Una sopa aparentemente humilde que demuestra una de las grandes virtudes de la trufa negra: su capacidad para transformar ingredientes sencillos en una experiencia gastronómica compleja. La combinación de pan artesanal, verduras de temporada y trufa fresca resume perfectamente la filosofía culinaria de Carme Ruscalleda: máximo respeto por el producto y mínima intervención.
Ingredientes (4 personas)
- 8 rebanadas finas de pan integral artesano
- 1 diente de ajo
- 60 g de trufa negra fresca
- 50 ml de aceite de oliva virgen extra
- 100 g de espigalls (o en su defecto kale tierno o grelos jóvenes)
- 1,5 litros de agua mineral o caldo vegetal muy suave
- Sal
- Pimienta negra
Elaboración
1. Preparar la trufa
Lava cuidadosamente la trufa con un cepillo suave. Pela ligeramente la superficie y reserva las peladuras.
Ralla aproximadamente un tercio de la trufa y mézclala con dos cucharadas de aceite de oliva.

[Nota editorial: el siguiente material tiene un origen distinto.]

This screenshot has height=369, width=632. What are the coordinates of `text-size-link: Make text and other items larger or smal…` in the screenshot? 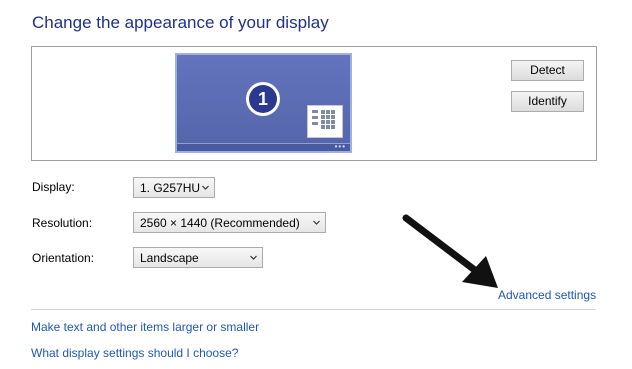 It's located at (145, 327).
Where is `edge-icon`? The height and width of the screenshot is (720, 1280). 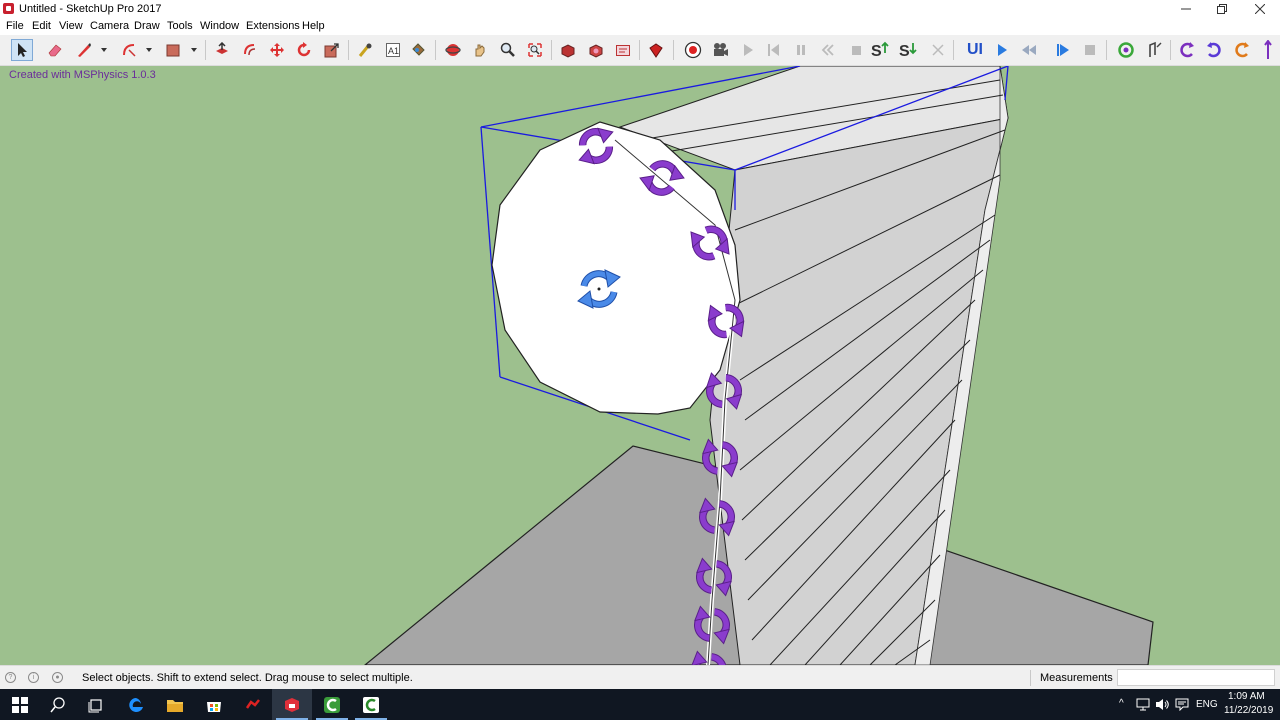 edge-icon is located at coordinates (136, 704).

Calienta apenas unos segundos para perfumar el aceite y reserva.
2. Elaborar el caldo
Hierve el agua con las peladuras de la trufa durante unos 20 minutos. Cuela y reserva el líquido aromatizado.
3. Preparar las verduras
Escalda los espigalls durante 2 minutos.Enfría rápidamente para conservar el color verde.
4. Montaje de la sopa
Tuesta ligeramente el pan integral. Frota cada rebanada con ajo. Dispón el pan en platos hondos. Añade los espigalls. Vierte el caldo muy caliente sobre el conjunto.
5. Acabado
Ralla generosamente la trufa restante sobre cada plato. Termina con el aceite trufado reservado y unas vueltas de pimienta negra.